Final answer:
To find the heat of vaporization (ΔHvap) of bromine, we use the Clausius-Clapeyron equation with the given vapor pressure and temperature alongside bromine's boiling point. After calculations, we'd express the answer in kJ/mol to three significant figures.
Step-by-step explanation:
To calculate the heat of vaporization (ΔHvap) of bromine, we can use the Clausius-Clapeyron equation, which relates the vapour pressure and temperature of a substance to its enthalpy of vaporization.

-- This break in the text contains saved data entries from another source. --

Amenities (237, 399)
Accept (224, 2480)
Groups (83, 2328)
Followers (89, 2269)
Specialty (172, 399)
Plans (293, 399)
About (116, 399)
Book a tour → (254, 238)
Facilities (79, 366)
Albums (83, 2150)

The equation is ln(P2/P1) = -ΔHvap / R * (1/T2 - 1/T1), where P2 and P1 are the vapour pressures at temperatures T2 and T1, respectively, ΔHvap is the heat of vaporization, and R is the ideal gas constant (8.314 J/mol·K).
Given:
- Normal boiling point of bromine: 331.9 K
- Temperature T1: 41.0 °C = 314.15 K
- Vapor pressure at T1: P1 = 400 mmHg
- Normal vapour pressure at boiling point (P2): 760 mmHg (normal atmospheric pressure)
We can convert the vapour pressures from mmHg to atmospheres, if necessary because the Clausius-Clapeyron equation requires consistent units. However, since we are looking at the ratio of pressures, the units will cancel out.
Using the Clausius-Clapeyron equation, we can solve for ΔHvap as follows:
- Plug in the known values into the equation and solve for ΔHvap.
- Convert the resulting ΔHvap from J/mol to kJ/mol for the answer.
Assuming we have done the calculations correctly, we would obtain a value for ΔHvap that could be expressed to three significant figures, such as 29.6 (this is an example and not the actual answer).